ACTIVITY: Extract every line of the material that holds the string "Toggle".

LISTED ENTRIES:
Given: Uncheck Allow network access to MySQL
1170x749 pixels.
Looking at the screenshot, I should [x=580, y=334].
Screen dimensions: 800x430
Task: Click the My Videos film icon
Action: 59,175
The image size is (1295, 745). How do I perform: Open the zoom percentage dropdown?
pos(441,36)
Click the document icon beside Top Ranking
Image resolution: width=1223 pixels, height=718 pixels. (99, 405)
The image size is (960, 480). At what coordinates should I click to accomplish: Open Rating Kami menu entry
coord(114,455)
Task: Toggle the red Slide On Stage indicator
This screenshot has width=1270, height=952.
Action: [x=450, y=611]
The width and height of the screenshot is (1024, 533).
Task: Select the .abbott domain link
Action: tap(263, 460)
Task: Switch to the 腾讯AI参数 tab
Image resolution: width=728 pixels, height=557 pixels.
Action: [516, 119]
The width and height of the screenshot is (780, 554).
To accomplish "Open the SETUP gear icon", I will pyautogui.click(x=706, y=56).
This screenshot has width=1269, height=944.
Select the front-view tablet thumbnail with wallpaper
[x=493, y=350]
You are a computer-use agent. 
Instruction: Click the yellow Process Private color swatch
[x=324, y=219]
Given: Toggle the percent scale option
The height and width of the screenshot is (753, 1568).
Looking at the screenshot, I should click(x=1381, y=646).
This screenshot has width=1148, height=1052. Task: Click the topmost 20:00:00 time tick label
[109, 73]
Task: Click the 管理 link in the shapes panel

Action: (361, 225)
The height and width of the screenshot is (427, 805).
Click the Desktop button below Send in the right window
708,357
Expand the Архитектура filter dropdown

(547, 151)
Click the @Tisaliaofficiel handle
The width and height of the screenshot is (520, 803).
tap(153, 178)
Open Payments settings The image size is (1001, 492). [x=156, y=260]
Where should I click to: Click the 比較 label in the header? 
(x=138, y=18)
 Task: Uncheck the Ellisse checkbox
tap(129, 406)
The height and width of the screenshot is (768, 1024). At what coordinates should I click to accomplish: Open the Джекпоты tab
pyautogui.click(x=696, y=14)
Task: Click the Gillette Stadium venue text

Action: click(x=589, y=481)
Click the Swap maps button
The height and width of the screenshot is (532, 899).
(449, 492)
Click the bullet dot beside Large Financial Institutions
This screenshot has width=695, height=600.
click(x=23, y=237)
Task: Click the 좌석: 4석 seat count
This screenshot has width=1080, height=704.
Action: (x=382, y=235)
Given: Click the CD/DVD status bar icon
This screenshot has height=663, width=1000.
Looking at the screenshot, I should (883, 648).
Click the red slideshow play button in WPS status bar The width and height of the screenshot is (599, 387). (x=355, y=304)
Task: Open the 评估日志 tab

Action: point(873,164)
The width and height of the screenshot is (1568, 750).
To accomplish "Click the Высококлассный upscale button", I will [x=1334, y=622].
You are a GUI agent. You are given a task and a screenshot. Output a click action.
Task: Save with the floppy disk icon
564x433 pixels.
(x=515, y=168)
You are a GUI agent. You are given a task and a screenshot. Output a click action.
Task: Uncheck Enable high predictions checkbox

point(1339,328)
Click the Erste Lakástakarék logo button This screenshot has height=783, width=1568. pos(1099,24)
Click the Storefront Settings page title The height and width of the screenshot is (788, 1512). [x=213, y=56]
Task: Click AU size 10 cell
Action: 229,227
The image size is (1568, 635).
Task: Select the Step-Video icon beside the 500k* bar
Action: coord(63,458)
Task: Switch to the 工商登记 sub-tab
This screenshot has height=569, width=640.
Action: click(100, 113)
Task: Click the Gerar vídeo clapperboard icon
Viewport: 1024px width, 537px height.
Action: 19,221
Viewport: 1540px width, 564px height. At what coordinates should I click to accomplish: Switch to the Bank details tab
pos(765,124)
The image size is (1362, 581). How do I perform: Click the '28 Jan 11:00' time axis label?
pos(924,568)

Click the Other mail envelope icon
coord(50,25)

RESULT BELOW:
Task: Toggle the red Slide On Stage indicator
Given: Toggle the percent scale option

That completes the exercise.